1    G. R. Elton, The Tudor Revolution in Government: Administrative Changes in the Reign of Henry VIII (Cambridg, 1953).

2    For a good summary of Elton’s thesis and a revision of his conclusions, see Ethan H. Shagan, ‘The Tudor Revolution in Government fifty years later: rethinking Geoffrey Elton’s vision of political modernization’, paper presented at The University of Chicago Nicholson Center for British Studies Conference: Modernizing Politics? (21–2 May 2005).

3    Lacey Baldwin Smith, Henry VIII: The Mask of Royalty (London, 1971).

4    George Cavendish, The Life and Death of Cardinal Wolsey, ed. Richard S. Sylvester, Early English Text Society, 243 (London, 1959).  Cavendish was a gentleman usher in Wolsey’s household.

5    Félix Martí-Ibáñez, M.D., ‘The “Anne Boleyn” syndrome’, MD Medical News Magazine, 18, 10 (Oct 1974), 11–16.  There are no contemporary descriptions of Anne’s deformities.  The notion of having six fingers (polydactylism), a goiter and ‘moles’ occurred years after her execution and most likely by anti-Anglicans seeking to portray the attributes of a witch who enchanted Henry VIII into his divorce from Katherine and the papacy.

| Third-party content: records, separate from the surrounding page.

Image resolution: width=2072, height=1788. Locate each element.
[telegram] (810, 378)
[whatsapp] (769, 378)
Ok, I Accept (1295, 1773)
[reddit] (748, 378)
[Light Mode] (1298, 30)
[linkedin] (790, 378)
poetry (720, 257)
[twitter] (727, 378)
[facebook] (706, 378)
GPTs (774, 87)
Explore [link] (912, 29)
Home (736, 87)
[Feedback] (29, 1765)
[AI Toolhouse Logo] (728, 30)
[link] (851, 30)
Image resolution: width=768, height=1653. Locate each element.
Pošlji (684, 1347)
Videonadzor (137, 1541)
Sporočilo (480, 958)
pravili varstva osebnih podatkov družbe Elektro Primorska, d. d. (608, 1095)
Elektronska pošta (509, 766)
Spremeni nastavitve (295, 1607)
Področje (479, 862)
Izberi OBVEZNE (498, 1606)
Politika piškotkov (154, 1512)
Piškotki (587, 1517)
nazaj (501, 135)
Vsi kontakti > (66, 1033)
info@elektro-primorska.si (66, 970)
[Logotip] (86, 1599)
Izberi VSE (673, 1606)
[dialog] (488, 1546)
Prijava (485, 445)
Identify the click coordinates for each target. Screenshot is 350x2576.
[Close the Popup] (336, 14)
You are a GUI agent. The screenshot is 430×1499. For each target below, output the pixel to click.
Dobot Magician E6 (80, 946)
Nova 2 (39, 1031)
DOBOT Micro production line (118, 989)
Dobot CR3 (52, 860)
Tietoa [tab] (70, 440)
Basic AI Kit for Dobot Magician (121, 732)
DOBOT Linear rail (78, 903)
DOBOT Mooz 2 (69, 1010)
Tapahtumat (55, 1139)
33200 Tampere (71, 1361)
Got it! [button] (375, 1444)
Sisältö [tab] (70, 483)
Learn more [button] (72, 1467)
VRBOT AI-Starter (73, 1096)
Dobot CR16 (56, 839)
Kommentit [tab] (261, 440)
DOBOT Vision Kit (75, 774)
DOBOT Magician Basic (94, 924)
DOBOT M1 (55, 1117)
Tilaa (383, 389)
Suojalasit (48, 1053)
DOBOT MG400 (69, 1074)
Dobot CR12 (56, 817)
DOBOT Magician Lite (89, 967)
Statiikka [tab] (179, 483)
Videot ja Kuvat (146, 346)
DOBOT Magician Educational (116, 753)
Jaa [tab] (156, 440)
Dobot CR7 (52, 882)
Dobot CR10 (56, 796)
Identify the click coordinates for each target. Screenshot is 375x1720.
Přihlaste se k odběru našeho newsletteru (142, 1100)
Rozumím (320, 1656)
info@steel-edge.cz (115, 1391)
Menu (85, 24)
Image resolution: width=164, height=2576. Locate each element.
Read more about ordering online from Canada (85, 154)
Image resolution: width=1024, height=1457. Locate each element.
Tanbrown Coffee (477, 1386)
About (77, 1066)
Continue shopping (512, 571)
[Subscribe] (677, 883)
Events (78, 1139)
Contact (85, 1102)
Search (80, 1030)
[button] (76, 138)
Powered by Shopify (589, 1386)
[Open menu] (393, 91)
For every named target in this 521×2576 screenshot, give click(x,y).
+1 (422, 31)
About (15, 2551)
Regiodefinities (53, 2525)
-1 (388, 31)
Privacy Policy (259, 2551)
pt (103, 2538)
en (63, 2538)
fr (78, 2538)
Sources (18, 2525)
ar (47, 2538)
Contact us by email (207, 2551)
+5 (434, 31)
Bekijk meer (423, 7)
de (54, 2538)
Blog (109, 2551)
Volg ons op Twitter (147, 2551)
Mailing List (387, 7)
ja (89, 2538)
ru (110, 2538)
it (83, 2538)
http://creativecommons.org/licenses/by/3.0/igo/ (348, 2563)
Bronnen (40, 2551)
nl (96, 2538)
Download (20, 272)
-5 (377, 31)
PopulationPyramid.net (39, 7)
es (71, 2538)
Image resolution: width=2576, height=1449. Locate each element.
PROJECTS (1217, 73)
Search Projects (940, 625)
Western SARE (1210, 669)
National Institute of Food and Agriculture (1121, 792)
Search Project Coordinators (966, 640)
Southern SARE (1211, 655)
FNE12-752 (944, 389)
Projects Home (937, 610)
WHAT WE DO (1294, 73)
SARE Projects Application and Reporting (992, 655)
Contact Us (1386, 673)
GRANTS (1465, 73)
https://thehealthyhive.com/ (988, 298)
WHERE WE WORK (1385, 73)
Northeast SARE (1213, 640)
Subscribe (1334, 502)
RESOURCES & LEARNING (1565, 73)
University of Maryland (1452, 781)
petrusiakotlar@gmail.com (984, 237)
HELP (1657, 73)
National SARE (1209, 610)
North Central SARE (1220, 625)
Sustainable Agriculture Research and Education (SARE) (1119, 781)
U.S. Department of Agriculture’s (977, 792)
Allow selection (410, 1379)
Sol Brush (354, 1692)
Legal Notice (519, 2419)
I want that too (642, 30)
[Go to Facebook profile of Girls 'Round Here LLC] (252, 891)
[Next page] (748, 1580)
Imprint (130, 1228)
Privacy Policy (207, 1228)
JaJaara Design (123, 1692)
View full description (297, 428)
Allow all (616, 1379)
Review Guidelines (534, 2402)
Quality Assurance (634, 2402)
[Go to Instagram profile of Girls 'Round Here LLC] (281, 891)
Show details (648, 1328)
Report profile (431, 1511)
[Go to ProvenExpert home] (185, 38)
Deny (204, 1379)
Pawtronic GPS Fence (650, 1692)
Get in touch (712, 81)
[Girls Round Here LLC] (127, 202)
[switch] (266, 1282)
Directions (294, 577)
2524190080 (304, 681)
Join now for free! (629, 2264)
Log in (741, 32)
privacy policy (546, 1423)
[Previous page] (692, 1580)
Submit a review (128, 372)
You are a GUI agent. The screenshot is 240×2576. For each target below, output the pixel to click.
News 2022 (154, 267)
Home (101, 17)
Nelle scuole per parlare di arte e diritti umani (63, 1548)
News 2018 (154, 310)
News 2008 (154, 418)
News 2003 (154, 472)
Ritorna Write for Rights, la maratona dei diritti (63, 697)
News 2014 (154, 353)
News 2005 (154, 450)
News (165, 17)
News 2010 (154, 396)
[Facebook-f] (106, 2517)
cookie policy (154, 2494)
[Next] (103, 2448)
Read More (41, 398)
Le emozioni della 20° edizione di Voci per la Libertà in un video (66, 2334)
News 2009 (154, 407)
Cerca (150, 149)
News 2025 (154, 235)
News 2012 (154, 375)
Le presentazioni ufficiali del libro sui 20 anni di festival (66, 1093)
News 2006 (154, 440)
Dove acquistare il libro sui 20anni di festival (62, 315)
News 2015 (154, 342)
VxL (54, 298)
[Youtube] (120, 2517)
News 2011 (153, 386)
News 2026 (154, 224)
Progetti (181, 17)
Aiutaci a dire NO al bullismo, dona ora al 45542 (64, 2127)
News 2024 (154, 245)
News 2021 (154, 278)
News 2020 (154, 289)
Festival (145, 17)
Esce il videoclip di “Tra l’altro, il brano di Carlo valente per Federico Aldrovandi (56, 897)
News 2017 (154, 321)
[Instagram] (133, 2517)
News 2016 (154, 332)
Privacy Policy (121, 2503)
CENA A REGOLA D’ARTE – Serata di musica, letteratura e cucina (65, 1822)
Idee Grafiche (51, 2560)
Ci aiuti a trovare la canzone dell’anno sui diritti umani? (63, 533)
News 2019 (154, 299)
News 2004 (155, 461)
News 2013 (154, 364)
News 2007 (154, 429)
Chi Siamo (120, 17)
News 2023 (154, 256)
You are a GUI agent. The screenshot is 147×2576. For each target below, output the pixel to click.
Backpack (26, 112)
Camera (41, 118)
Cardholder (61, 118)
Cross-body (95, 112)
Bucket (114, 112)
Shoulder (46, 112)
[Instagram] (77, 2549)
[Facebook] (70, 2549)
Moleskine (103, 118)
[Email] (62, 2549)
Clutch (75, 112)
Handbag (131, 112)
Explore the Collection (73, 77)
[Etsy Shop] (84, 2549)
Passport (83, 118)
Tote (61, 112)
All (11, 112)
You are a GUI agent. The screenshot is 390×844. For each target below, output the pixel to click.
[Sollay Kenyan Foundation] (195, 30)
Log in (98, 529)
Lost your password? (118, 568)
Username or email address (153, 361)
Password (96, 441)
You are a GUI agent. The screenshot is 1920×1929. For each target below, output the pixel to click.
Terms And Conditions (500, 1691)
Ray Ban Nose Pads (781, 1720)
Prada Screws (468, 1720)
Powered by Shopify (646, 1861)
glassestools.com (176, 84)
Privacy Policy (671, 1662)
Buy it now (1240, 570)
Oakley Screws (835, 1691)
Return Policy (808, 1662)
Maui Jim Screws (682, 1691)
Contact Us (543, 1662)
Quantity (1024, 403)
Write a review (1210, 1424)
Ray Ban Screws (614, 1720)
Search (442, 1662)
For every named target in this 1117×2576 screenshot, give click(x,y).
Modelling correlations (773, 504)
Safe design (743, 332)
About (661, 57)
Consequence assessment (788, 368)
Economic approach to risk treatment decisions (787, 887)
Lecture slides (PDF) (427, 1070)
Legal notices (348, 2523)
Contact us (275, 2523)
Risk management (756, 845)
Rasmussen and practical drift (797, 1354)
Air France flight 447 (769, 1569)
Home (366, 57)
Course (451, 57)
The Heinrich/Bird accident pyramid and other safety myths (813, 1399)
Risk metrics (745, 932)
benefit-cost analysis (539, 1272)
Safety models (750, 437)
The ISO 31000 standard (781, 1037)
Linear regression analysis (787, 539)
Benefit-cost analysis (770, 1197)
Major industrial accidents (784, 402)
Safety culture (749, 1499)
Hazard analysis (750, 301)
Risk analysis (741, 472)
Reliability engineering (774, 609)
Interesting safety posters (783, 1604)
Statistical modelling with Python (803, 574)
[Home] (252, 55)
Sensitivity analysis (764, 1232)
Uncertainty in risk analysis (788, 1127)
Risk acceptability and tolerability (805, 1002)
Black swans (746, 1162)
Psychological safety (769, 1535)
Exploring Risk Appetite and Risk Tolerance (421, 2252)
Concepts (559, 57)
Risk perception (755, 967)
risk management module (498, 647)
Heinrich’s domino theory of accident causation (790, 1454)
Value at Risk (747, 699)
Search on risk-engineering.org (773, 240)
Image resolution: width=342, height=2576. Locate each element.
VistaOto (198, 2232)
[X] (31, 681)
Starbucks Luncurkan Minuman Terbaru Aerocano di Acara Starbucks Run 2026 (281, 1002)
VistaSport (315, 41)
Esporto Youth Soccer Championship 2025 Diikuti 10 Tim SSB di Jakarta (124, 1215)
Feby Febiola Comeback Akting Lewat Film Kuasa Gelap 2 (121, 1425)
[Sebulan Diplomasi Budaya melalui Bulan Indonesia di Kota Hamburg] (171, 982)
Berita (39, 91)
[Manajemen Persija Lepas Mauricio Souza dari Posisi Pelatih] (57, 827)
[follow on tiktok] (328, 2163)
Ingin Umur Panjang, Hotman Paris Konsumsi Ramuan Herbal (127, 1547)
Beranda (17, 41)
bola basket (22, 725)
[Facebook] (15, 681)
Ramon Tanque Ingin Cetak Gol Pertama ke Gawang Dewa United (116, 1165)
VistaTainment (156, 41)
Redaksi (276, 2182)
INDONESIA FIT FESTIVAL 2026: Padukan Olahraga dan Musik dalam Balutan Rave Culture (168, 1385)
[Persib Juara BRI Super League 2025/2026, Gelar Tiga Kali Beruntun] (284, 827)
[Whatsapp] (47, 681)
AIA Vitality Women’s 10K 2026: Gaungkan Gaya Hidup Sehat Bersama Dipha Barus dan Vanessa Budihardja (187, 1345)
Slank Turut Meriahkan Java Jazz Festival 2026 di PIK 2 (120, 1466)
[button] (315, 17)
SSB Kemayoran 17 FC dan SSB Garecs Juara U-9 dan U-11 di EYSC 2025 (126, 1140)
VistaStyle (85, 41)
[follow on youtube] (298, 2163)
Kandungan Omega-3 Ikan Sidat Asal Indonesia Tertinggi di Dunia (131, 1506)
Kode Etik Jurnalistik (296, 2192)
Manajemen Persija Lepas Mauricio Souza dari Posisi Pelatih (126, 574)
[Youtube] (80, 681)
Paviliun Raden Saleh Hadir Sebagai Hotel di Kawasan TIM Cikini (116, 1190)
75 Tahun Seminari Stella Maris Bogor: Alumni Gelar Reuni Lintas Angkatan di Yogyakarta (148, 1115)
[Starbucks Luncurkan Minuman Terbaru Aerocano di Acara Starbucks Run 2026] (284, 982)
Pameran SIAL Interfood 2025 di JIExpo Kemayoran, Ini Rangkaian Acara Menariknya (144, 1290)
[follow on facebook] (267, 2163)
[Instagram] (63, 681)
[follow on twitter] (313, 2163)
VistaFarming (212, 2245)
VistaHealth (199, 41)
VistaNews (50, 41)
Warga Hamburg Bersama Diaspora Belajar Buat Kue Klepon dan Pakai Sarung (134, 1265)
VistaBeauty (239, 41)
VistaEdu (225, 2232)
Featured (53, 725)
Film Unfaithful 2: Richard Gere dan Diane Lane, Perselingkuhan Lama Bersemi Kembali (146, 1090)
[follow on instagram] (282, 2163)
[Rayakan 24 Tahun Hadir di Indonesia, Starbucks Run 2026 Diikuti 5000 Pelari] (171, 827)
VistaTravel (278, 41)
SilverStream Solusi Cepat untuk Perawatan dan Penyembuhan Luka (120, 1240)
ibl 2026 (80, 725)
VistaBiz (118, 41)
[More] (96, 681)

6    It has always been my feeling that once Henry VIII viewed the unfortunate lady in person and recognized the disparity between pictorial rendition and reality, it should have been the artist, Hans Holbein, who went to the block and not Cromwell.  After Cromwell’s demise, Henry lamented the execution of his minister and might have come to the same conclusion.  Holbein died in 1543, possibly from the plague.